A team of Oxford University chemists looks set to pocket millions from a spin-off company that has doubled its value to £58 million in under a year.
VASTox plc was started two years ago when six scientists from Oxford's chemistry department invested a total of £100,000 in the firm, which develops drugs to treat rare diseases.
Last October, it was floated on the London Stock Exchange and valued at Pounds 30 million.
But now that the company has recorded a fivefold increase in its annual sales, traders have estimated VASTox to be worth at least £58 million.
Stephen Davies, its founder and chairman, said he and his colleagues had no intention of ditching academe to live off their riches.
Professor Davies is one of Britain's most successful entrepreneurs, having sold his other spin-off, Oxford Asymmetry, for £316 million in 2000.
He said: "I have more money than I need to survive with the lifestyle I lead. But I, and my colleagues at VASTox, don't want to swap academe for business, however much money we make.
"I love chemistry and supervising PhD students. I love doing my full-time academic job. The business is a way to fund my research group and to employ PhD chemistry students.
"For me, molecular architecture is hugely fascinating - a hobby as well as a job. I'm a very lucky man."
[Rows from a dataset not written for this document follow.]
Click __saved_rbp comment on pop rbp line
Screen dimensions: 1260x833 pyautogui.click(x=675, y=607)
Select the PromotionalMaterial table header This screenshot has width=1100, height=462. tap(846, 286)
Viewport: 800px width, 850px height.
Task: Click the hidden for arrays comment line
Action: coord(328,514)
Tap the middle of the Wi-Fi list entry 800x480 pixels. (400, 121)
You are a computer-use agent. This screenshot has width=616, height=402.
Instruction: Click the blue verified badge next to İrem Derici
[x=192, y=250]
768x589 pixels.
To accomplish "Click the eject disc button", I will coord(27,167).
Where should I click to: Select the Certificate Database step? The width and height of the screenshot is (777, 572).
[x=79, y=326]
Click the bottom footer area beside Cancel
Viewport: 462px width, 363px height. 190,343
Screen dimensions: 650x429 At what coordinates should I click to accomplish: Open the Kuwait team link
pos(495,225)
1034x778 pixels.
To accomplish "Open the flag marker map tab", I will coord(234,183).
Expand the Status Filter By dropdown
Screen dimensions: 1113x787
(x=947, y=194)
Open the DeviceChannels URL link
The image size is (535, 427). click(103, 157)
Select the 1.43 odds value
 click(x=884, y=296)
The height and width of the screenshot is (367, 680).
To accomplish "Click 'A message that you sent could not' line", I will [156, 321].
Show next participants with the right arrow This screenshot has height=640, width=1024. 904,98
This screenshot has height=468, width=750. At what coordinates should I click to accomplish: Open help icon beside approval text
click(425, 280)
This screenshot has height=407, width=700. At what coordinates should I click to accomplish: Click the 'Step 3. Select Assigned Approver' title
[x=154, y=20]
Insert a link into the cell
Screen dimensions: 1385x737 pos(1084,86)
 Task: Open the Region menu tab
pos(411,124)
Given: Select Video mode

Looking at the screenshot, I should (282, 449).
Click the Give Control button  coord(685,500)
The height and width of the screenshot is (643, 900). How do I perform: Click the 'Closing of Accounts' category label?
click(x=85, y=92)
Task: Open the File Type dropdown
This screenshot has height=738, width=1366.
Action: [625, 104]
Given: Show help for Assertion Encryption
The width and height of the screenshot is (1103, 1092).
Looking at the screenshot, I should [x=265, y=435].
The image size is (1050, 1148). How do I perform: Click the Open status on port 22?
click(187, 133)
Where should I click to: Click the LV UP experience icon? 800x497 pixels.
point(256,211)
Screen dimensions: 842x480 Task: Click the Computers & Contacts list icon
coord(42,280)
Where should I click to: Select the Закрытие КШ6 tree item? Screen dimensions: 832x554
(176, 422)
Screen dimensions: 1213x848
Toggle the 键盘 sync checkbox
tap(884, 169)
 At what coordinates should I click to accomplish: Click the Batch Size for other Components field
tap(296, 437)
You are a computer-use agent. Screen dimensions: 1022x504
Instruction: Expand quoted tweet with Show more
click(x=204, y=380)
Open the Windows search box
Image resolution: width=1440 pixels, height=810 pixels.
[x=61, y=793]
Professor Davies has allowed himself one luxury to celebrate the spin-off's success: a top-of-the-range red Jaguar XKR worth £75,000.
The company achieved success by reducing the cost of testing drugs in techniques using zebrafish embryos and fruit fly maggots, which it says are far cheaper, less controversial and just as effective as other animals used to test products.
VASTox also identifies rare diseases, such as Duchenne muscular dystrophy, and develops drugs to treat them.
Professor Davies said the rest of the market was reluctant to look into drugs for diseases that affected so few people.
The firm, which has 23 staff, of whom 17 are research scientists, reported a turnover of £201,000 in its six-month interim results published this month. The figure, five times the amount the firm reported a year ago, has stunned others in its field because of the current economic downturn in the pharmaceutical sector.
Professor Davies said: "A lot of companies would have been patting themselves on the back if they had broken even at our stage.
"The secret to our spin-off is an exceptionally good idea and the right management team."
There are 431 university spin-off companies in the UK, but only a quarter of them are considered to be profitable, according to Library House, the data and research company.
About two thirds of spin-offs are set up by academics and professors aged under 40 years. Many companies remain small, rarely growing beyond the founding academic and one or two helpers.